From the website: "This annual event underscores the vital role of news literacy in a democracy and provides audiences with the knowledge, tools and abilities to become more news-literate. It also aims to inspire news consumers, educators and students to practice news literacy and to strengthen trust in news media by reinforcing the role of credible journalism."

The site has free ads and social-media graphics you can share with readers, along with a host of other resources for teachers, the news media, and the general public.

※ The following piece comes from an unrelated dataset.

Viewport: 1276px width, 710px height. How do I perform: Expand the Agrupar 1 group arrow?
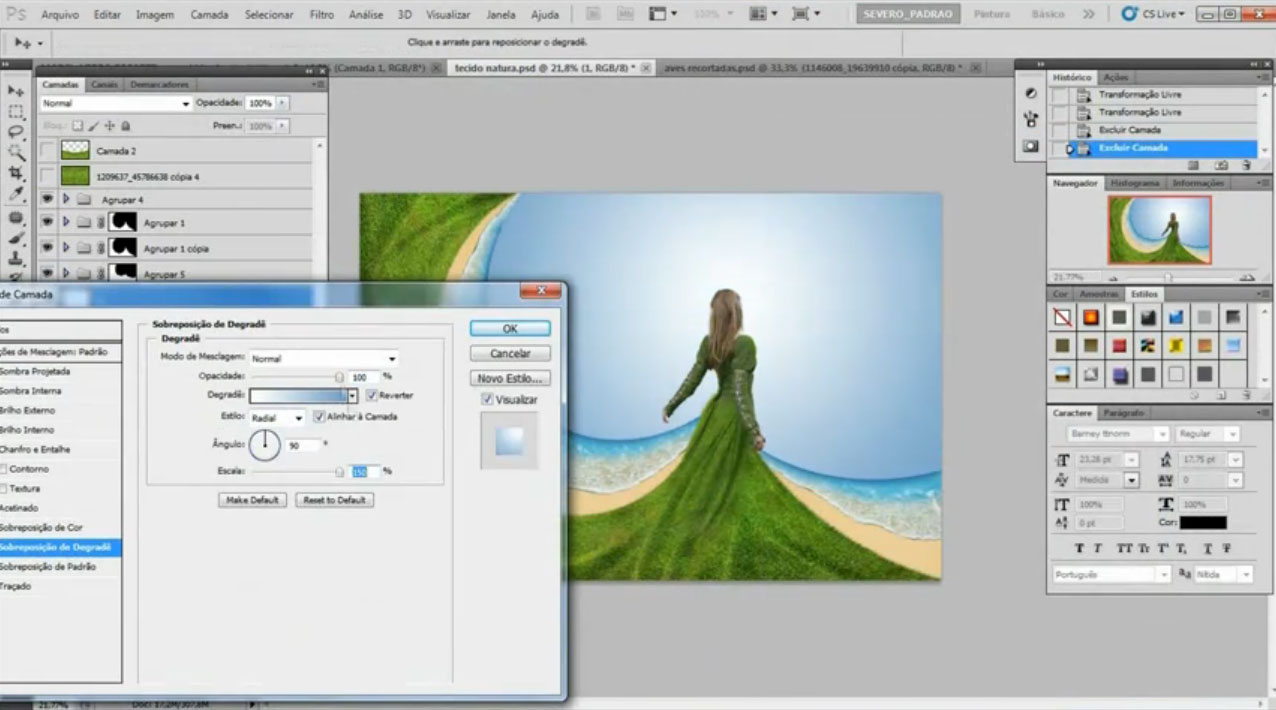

The need for news literacy has never been greater. Only 29% of Americans said they trust the news, dead last among the 46 counties surveyed for a 2021 Reuters Institute report. Finland, which has dedicated considerable resources to increasing news literacy, had the highest percentage of news consumers who trust the press.

Conservative Americans were by far the most likely to mistrust mainstream news coverage in the study, with 75% who identified as conservative saying they believed coverage of their views was unfair. A recent study from Columbia University's Tow Center for Digital Journalism sought to better understand, through focus groups and interviews, about conservatives' disproportionate mistrust of the news media, especially regarding pandemic coverage. Researchers found that the mistrust was "fueled by misinformation or fostered by insular media echo chambers." Even participants who were exposed to accurate information did not believe it because they were primed to view it with suspicion.